Later, we will conduct a question and answer session and instructions will be given at that time. [Operator Instructions] I’d now like to turn the conference over to your host for today Mr.
Craig Bram, CEO of Synalloy.
Craig C. Bram
Welcome to Synalloy Corporation’s fourth quarter and year end [indiscernible] our CFO. It’s been an exceptionally strong year for the company as we’ve completed a number of major initiatives including our exit from the fabrication business and the acquisition of Specialty Pipe & Tube.

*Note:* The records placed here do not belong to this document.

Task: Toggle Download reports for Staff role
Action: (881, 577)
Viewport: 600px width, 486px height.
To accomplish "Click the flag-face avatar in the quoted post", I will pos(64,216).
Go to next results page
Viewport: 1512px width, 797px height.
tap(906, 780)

Adjusted EBITDA on an absolute basis reached record levels in 2014 and we are positioned for additional growth in 2015. Synalloy increased its dividend for the year at double digit rate which represented the eighth consecutive year of payouts.
After reviewing the company’s results we will provide you with a brief summary of each business unit’s performance followed by Q&A. As is customary we will present our financial performance for continuing operations only for the current period and year-to-date as well as comparisons to the prior year using three different methods: one, GAAP based EPS; two, adjusted net income a non-GAAP measure as defined in the earnings release; and three, adjusted EBITDA a non-GAAP measure also defined in the earnings release.

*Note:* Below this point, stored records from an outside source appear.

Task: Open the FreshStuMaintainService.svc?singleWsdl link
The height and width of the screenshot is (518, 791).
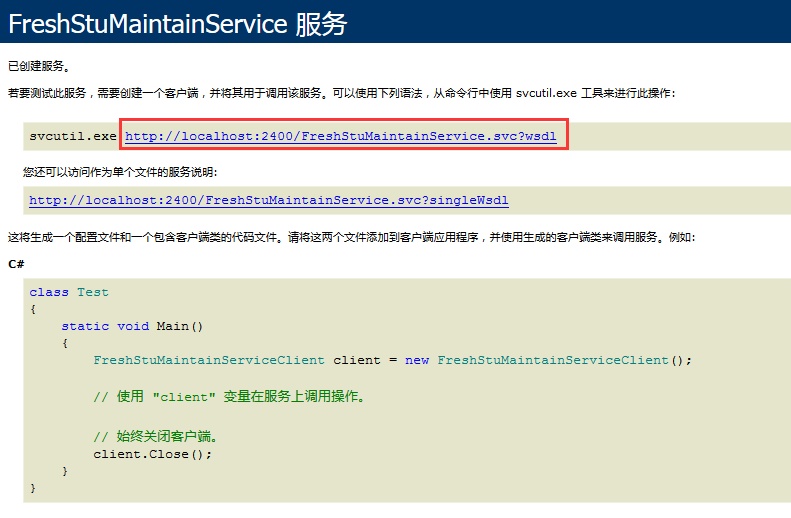Action: click(x=268, y=200)
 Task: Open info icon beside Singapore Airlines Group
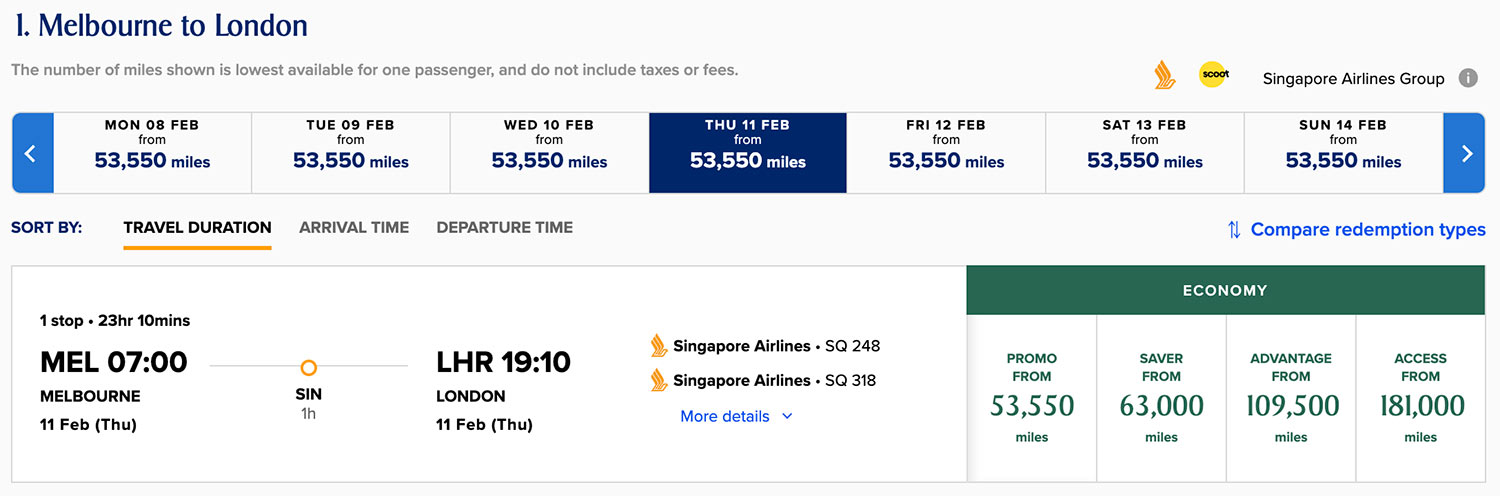tap(1468, 78)
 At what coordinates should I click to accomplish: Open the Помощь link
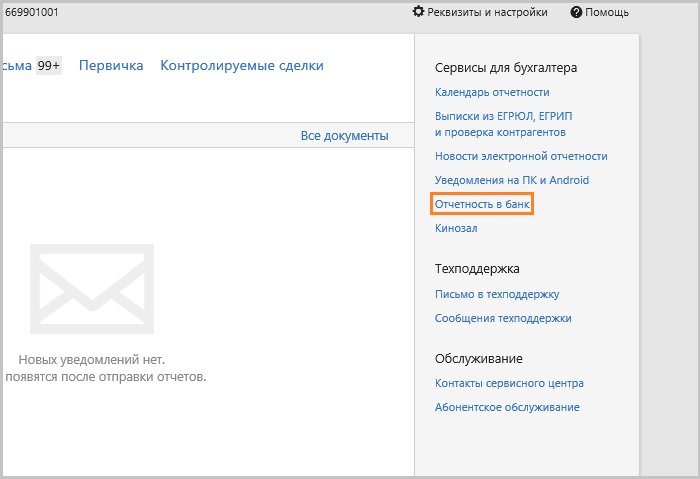tap(607, 12)
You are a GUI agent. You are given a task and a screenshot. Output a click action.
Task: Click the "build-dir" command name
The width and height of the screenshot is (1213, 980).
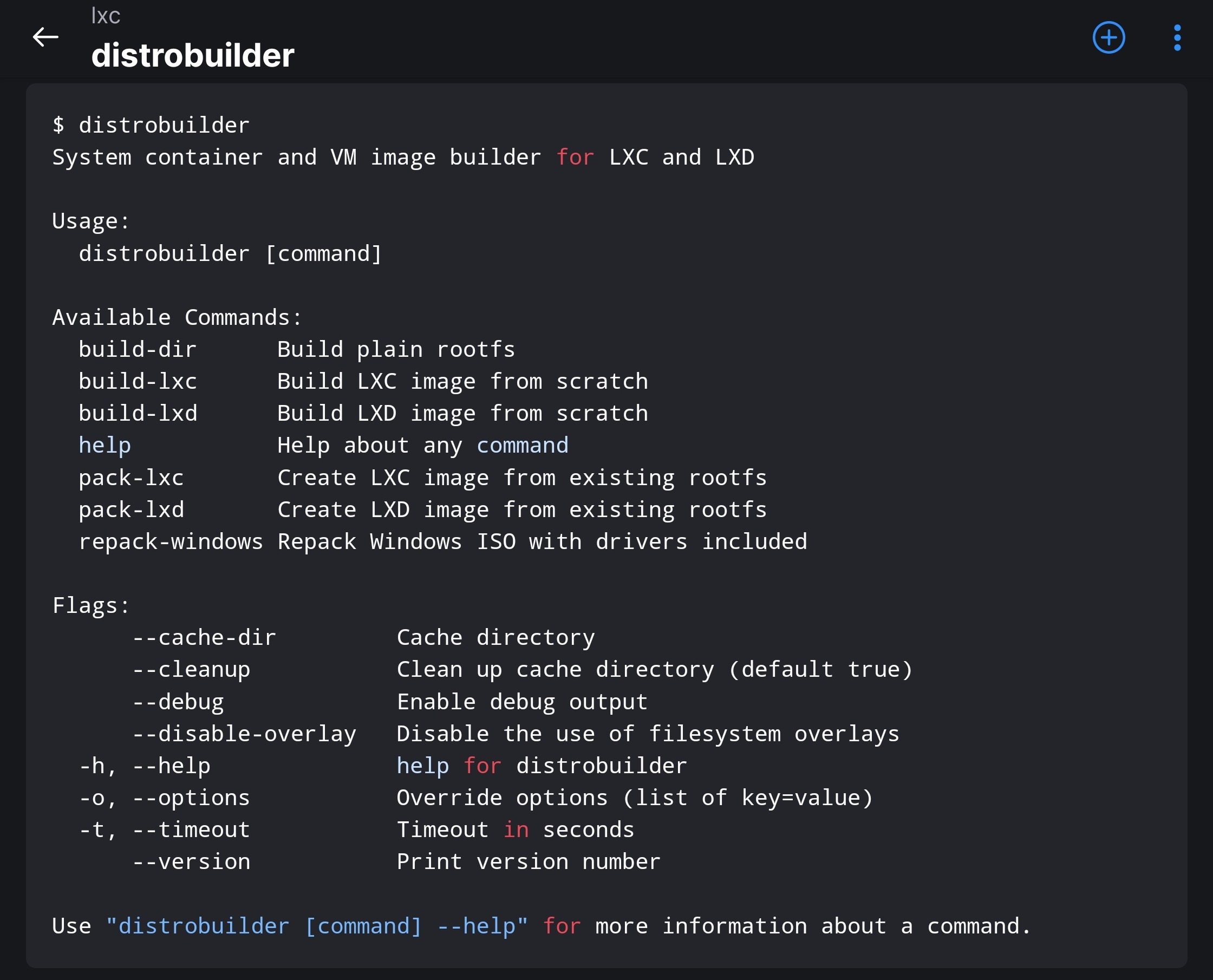(138, 349)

We believe the two non-GAAP measures will provide additional clarity on the performance of our respective businesses. Fourth quarter GAAP based earnings were $1.41 million or $0.16 per share as compared with a loss of $1.1 million or $0.13 per share in the fourth quarter of 2013.

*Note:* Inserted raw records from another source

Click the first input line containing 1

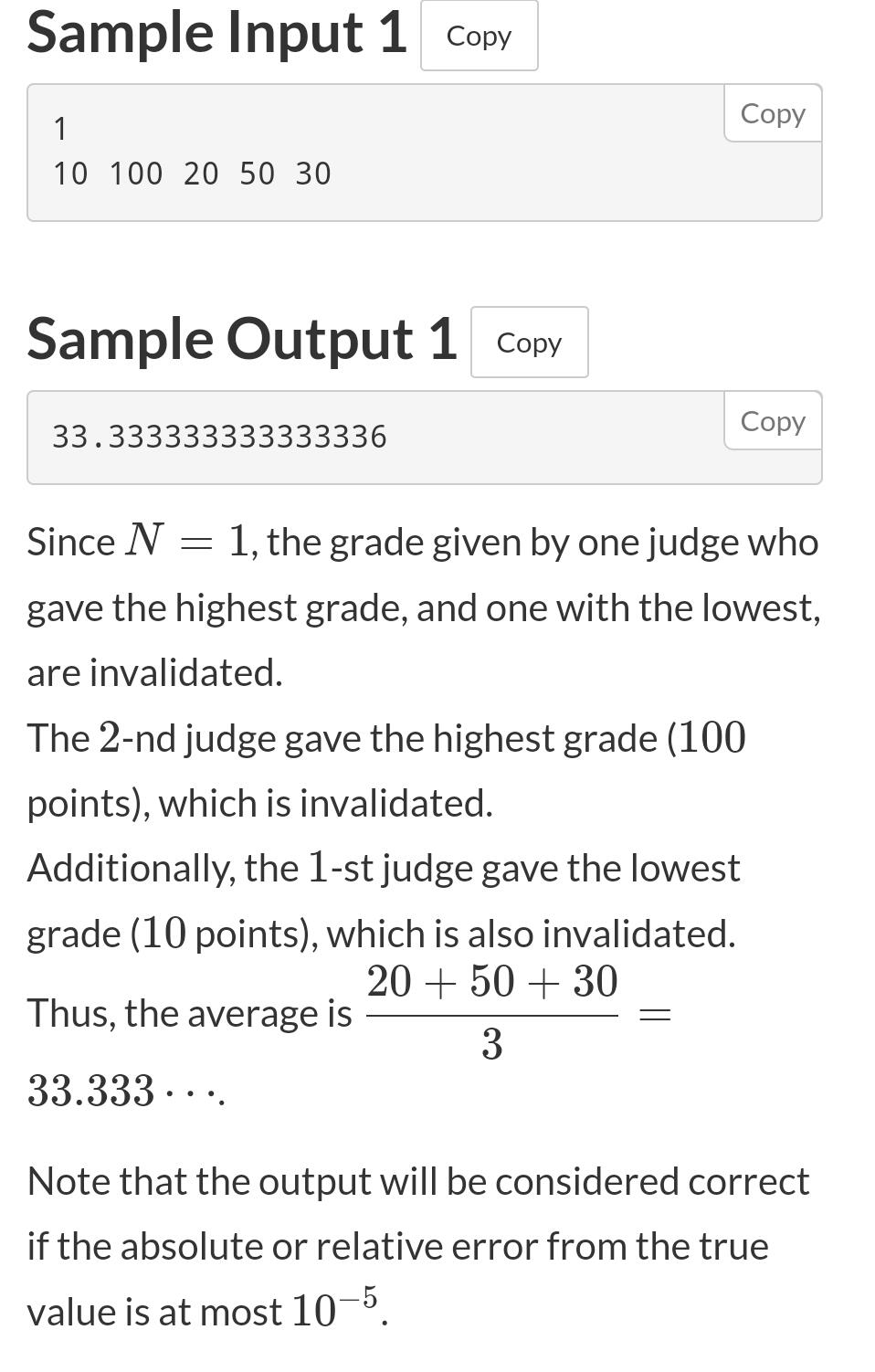click(60, 129)
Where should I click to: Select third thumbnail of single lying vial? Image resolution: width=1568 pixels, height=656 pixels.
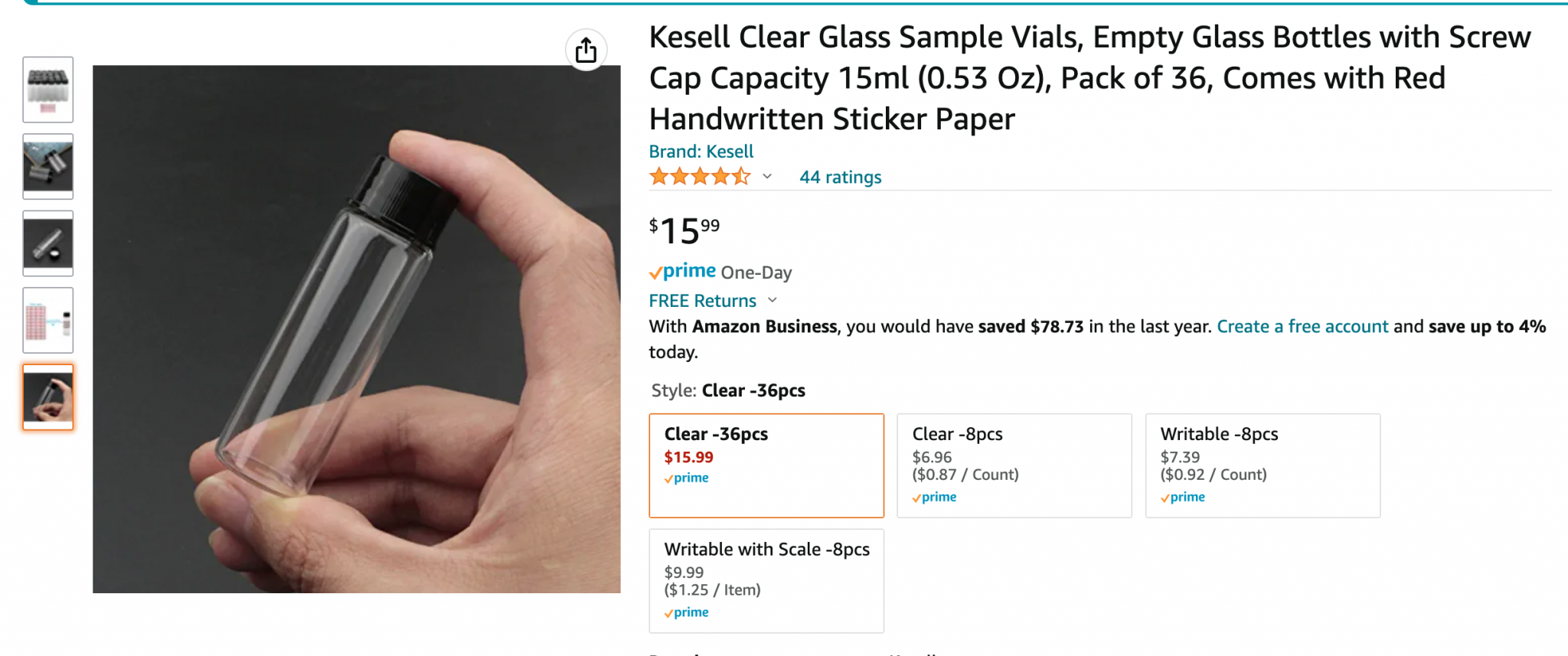48,243
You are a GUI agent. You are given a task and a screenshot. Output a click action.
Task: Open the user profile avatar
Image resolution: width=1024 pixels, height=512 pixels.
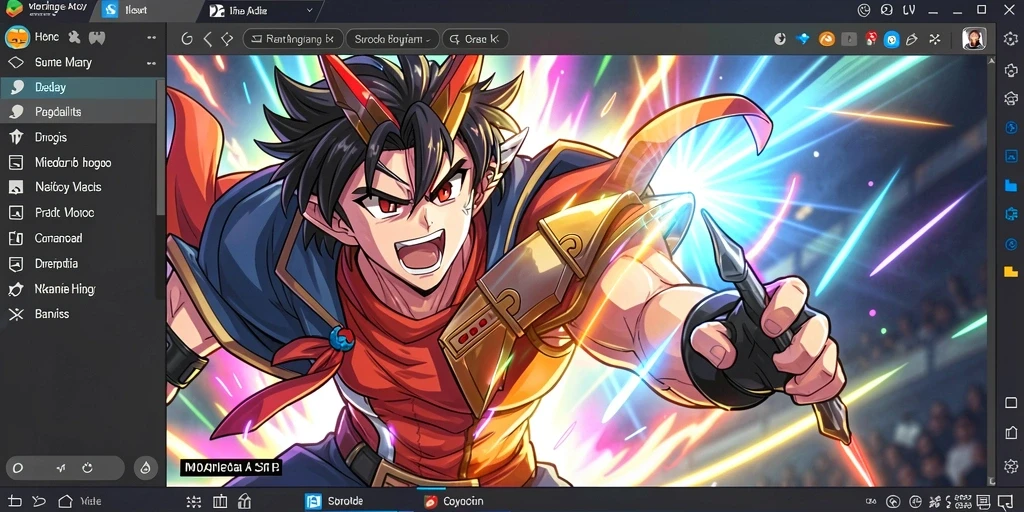(974, 39)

GAAP based earnings for 2014 totaled $12.62 million or $1.45 per share an increase of 335% over $2.9 million or $0.42 per share for 2013. Fourth quarter non-GAAP adjusted net income was $1.83 million or $0.21 per share as compared with a loss of $419,000 or $0.05 per share in the fourth quarter of 2013.
Non-GAAP adjusted net income for 2014 was $9.88 million or $1.13 per share, an increase of 120% over the prior year’s total of $4.48 million or $0.65 per share. Fourth quarter and 2014 earnings were reduced by approximately $0.02 per share for two items.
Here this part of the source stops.